New Yorker on NY's College Team

MSG isn't packed everytime SU plays there because 15,000 people drove down from Syracuse. While we get a decent travel turnout, most of that huge Orange crowd is due to SU alumns in the metro NYC area showing up to support their alma mater. How clueless are the people writing these articles.
 
MSG isn't packed everytime SU plays there because 15,000 people drove down from Syracuse. While we get a decent travel turnout, most of that huge Orange crowd is due to SU alumns in the metro NYC area showing up to support their alma mater. How clueless are the people writing these articles.

He mentioned that, the part about alums in NYC attending. His point was that there aren't any Joe's from Queens suddenly donning a #44 jersey and showing up at MSG or MetLife. And he's dead accurate about that.

I mean just in CT I know a LOT of folks who are diehard Husky fans who have never even been to Storrs. Just the inherent difference between state schools and private schools. SU actually gets that kind of support in CNY but it doesn't translate downstate.
 
MSG isn't packed everytime SU plays there because 15,000 people drove down from Syracuse. While we get a decent travel turnout, most of that huge Orange crowd is due to SU alumns in the metro NYC area showing up to support their alma mater.
The author didn't claim that they all drove from CNY.

Here's the quote:
"but it didn’t take me long to realize that most of those cheering at M.S.G. had in fact made that four-hour drive from upstate for the game—or to live, after graduation day at Syracuse."

The author probably doesn't realize that not only did lots of SU alums make a "four-hour drive from upstate to live" in NYC, but that that's where they're from.


How clueless are the people writing these articles.
The author must have attended one of the other "J schools" (Mizzou, anyone?), or was promoted to the New Yorker from the blogosphere.
 
The author didn't claim that they all drove from CNY.

Here's the quote:
"but it didn’t take me long to realize that most of those cheering at M.S.G. had in fact made that four-hour drive from upstate for the game—or to live, after graduation day at Syracuse."

The author probably doesn't realize that not only did lots of SU alums make a "four-hour drive from upstate to live" in NYC, but that that's where they're from.
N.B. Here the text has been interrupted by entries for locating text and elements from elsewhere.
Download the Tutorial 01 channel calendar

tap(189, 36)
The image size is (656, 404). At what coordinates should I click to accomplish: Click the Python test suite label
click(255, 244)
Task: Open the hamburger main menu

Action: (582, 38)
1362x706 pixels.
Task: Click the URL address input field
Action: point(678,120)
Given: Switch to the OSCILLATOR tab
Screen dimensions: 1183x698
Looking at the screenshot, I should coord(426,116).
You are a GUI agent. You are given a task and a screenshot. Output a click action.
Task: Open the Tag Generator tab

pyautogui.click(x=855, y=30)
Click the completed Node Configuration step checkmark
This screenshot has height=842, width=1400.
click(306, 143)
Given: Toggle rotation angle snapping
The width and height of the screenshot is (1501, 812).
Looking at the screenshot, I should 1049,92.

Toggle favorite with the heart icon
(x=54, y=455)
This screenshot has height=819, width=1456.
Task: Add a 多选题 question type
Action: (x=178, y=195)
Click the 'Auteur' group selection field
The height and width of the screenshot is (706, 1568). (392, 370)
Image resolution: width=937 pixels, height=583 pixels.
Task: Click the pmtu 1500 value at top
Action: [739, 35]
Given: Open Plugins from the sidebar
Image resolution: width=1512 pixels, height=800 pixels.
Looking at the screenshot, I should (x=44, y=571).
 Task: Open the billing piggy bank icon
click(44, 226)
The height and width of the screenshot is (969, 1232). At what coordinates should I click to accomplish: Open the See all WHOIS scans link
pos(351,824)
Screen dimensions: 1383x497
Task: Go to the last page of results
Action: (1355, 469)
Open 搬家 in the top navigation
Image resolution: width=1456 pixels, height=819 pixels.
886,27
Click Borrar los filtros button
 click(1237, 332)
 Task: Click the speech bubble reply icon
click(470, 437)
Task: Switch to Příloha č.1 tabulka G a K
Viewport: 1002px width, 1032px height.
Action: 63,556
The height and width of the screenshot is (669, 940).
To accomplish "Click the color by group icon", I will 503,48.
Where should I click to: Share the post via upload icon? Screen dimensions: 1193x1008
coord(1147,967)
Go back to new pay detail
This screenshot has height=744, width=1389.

The author must have attended one of the other "J schools" (Mizzou, anyone?), or was promoted to the New Yorker from the blogosphere.
It is even worse than you suspected.

Reeves Wiedeman attended (apparently did not graduate from) Boston College. He started off as a story researcher. Someone thought he was ready to write articles. Someone made a bad call.
 
He is right on with these points:
There is perhaps some optical advantage for the conference in having the closest major college football team to the country’s largest media market in its fold, but there are not many who associate Rutgers with anything but New Jersey.

and

Big-time college athletic programs become money machines not because they are able to build fervent followings among graduates, but because they have fervent supporters who have no academic affiliation with the university. Oregon and Oklahoma and Alabama have devout non-alumni followings because they are in parts of the country with few—if any—major league teams. In New York, where every sport has more than one professional squad, there’s simply no airtime left for college ball.